慌ただしい逃走劇
ライエを連れて走り出したフィノは、絶賛面倒ごとに巻き込まれていた。
「んぅ、しつこい!」
どこまで走っても彼らは追いかけてくる。ライエを狙っていると分かってはいるが、その理由が判然としない。
何か目的あってのことなのか……しかし、今はそれよりもあの男たちを巻いて逃げ切ることが優先だ。
「ライエ、だいじょうぶ!?」
「え、ええっ……大丈夫」
息を切らせながら走るライエは限界が近づいてきていた。いつまでも逃げられない。
それを察したフィノは、ここで迎え撃つことにした。
「マモン、援護おねがい!」
『あいわかった』
立ち塞がったフィノを見て、二人の男は即座に臨戦態勢に移行する。
懐からナイフを取り出すと、一直線に突っ込んでくる。しかし闇雲の突撃ではない。一連の所作を見て、フィノは彼らが只者ではないことを見抜いた。
普通の追手とは何かが違う。
その何かがフィノには分からないが、武器を持った以上こちらを害す意思はあるということだ。だったら容赦はしない!
「退かなければ殺す!」
フィノと対面した男のナイフ、その切っ先はまっすぐにフィノの喉元を狙っていた。
相手の武器が小回りの利くナイフなら、剣を抜いても後手に回る。だったら、とフィノは空手で男と対峙した。
「素手だと!? なめられたもの――」
全て言い終える前に、男は地面に倒れていた。
フィノの首筋を狙ったナイフの狙いは正確だった。しかしフィノはそれを紙一重で回避。カウンターで風魔法による衝撃波を使って男を気絶させたのだ。
「――ぐべっ!」
同時に蛙の潰れたような声が聞こえてくる。見るとマモンがもう一人の男を倒していた。
ただの犬がいきなり二メートル越えの巨体に変化したのだ。初見でそれに適応して、ましてや倒すことなど不可能に近い。
「大丈夫!?」
「ライエは? 怪我してない?」
「私は無事よ。今はあなたの方が心配」
ライエは布切れを取り出すと、フィノの手のひらに巻いてくれた。
どうやら先ほどナイフの攻撃をいなした時に切れてしまったらしい。魔法の威力調節に神経を割いていたから攻撃を完璧に避けるのがおろそかになってしまったのだ。

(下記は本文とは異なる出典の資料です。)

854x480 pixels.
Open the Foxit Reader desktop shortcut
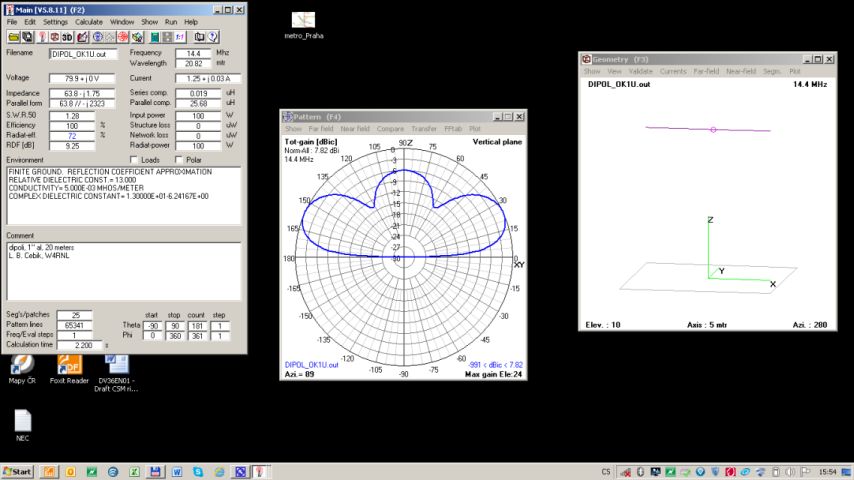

こんなところをユルグに見られてはまだまだだと言われてしまう。
「ありがとう」
「うん。だけど、こいつら……」
『拘束して捨て置くべきだ。追われているなら目立つ場所にいるべきではない』
黒犬が喋って突然ヒト型に変化した。それにライエは驚きつつも、マモンの言に賛成して頷いた。
「そうしましょう。でも、看守さん大丈夫かな……」
「ライエはどうして追われてるのか理由、わからない?」
「ええ、まったく」
ライエには心当たりがないようだ。そうなれば事情を知っていそうなルフレオンに話を聞いた方がいい。
『フィノ、どうする? 逃げるか、あの看守を探すか。そろそろ集合時間でもある。広場に向かうという手もある』
「んぅ、……お師匠に相談してみよう」
フィノの決断にマモンは頷く。
ユルグがこの状況を見てどんな答えを出すのか。厄介ごとを嫌う彼のことだ。きっと放っておけと言うだろう。
でも目の前で困っている彼女を放ってはおけない。すでにフィノも関わってしまったのだ。ユルグが何を言ってもこれだけは曲げられない。
「今からお師匠に会いに行くから、ライエも着いてきて」
「お師匠? 連れがいるの?」
「うん。とっても頼りになる……と思う。たぶん、きっと」
歯切れの悪い返答に、ライエは不思議そうに首を傾げた。